Однако, эти относительно верные аргументы моих товарищей меня не поколебали. Я был глубоко убежден в том, что блок долго не просуществует. Признаки этого, кроме вышеупомянутых, были еще и те, что Ленин действовал без всякого контроля не только партии левых эсеров, которая была в союзе с партией большевиков, но и со стороны своей партии, творцом и лидером которой он являлся.
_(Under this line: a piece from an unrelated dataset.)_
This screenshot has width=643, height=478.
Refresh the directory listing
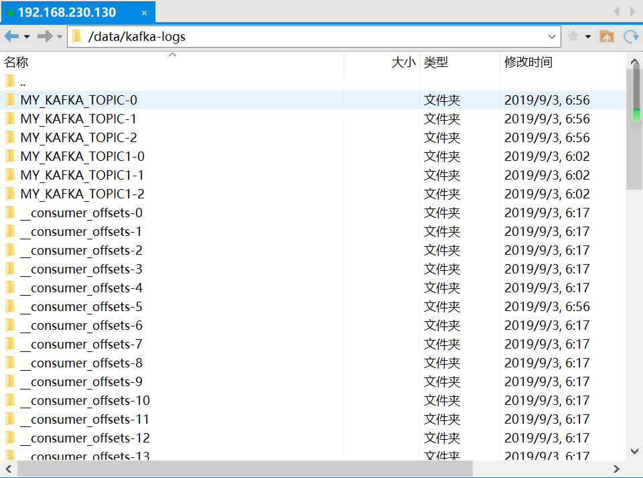pos(630,36)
В этом обстоятельстве я, организовавший уже крестьян без влияния большевиков и эсеров в Гуляй Поле и в районе, многое усматривал. Я усматривал в этом то, что Ленин задумывает сделать из левого крыла эсеров (среди которых я не видел ни одного члена старого ядра эсеровщины вообще), игрушку в своих, Ленинских, руках…

В то время, как мы обменивались мнениями о большевистско-левоэсеровском блоке и о будущем революции, властнически захватываемой ими, мне комиссар почты прислал телефонограмму, переданную из Гуляй Поля, которая гласила, что в Гуляй Поле приехали агенты Украинской Центральной Рады, которые, объявили себя сторонниками советов, но ведут энергичную агитацию, чтобы солдаты, вернувшиеся с внешнего фронта, организовали в Гуляй Поле и по району гайдамацкие курини. Шовинисты взялись за эту организацию.

Телефонограмма была подписана М. Шрамко. Телефонограмма помогла мне выйти из Александровского революционного комитета и поспешить вернуться в Гуляй Поле.

Сделав официальный письменный, от имени Гуляйпольского отряда, отзыв меня из Революционного Комитета, я пошел в Комитет вручить этот документ, куда следует, и проститься. В Комитете мой отзыв был принят неодобрительно, президиум осудил его, но сдержанным тоном. Когда же я объяснил причину и цель моей, со всем отрядом, немедленной поездки в Гуляй Поле, то председатель Ревкомитета тов. Михайлович позвал меня в особый кабинет и излил мне свою радость по поводу того, что я спешу в район.